> **Stored items**
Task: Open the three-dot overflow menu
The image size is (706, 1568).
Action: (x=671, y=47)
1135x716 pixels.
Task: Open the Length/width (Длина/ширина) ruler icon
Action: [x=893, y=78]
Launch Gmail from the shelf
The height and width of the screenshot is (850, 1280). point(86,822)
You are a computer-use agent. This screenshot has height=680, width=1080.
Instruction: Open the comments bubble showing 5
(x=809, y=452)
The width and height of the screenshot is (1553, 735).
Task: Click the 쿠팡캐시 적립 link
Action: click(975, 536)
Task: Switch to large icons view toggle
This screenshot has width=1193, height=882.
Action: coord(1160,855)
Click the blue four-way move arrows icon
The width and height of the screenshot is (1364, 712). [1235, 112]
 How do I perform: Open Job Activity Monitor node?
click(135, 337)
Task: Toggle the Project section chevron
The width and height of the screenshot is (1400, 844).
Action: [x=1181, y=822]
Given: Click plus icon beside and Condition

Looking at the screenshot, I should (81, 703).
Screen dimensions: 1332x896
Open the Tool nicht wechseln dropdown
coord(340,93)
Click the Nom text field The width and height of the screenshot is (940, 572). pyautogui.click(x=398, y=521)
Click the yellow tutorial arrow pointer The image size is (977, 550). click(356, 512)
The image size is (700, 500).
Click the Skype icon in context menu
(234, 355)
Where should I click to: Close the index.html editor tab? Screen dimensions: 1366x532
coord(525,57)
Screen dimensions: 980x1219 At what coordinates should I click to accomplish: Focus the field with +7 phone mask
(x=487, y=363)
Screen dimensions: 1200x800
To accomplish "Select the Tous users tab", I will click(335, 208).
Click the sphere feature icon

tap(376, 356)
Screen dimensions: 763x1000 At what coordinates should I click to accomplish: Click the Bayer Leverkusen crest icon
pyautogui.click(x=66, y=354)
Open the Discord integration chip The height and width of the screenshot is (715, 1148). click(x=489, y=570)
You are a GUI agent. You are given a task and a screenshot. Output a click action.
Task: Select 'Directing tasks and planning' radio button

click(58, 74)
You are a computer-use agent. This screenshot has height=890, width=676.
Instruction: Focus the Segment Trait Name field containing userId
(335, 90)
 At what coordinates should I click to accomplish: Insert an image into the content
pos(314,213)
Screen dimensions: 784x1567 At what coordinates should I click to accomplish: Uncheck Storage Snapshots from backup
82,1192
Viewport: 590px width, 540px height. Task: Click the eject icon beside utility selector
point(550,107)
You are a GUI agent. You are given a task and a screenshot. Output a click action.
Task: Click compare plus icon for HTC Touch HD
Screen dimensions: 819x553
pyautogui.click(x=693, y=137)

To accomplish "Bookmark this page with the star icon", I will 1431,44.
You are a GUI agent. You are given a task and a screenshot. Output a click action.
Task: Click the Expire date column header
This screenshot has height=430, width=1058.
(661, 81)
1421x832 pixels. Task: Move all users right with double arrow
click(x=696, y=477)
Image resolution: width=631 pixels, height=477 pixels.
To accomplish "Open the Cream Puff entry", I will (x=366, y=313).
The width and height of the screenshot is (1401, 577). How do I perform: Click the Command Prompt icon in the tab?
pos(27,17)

> **TASK DETAILS**
Please print exactly what appears from the first line of the data through the line with "has height=680, width=1080.", including both of those lines and nothing past them.

> **EXERCISE RESULT**
Task: Open the three-dot overflow menu
The image size is (706, 1568).
Action: (x=671, y=47)
1135x716 pixels.
Task: Open the Length/width (Длина/ширина) ruler icon
Action: [x=893, y=78]
Launch Gmail from the shelf
The height and width of the screenshot is (850, 1280). point(86,822)
You are a computer-use agent. This screenshot has height=680, width=1080.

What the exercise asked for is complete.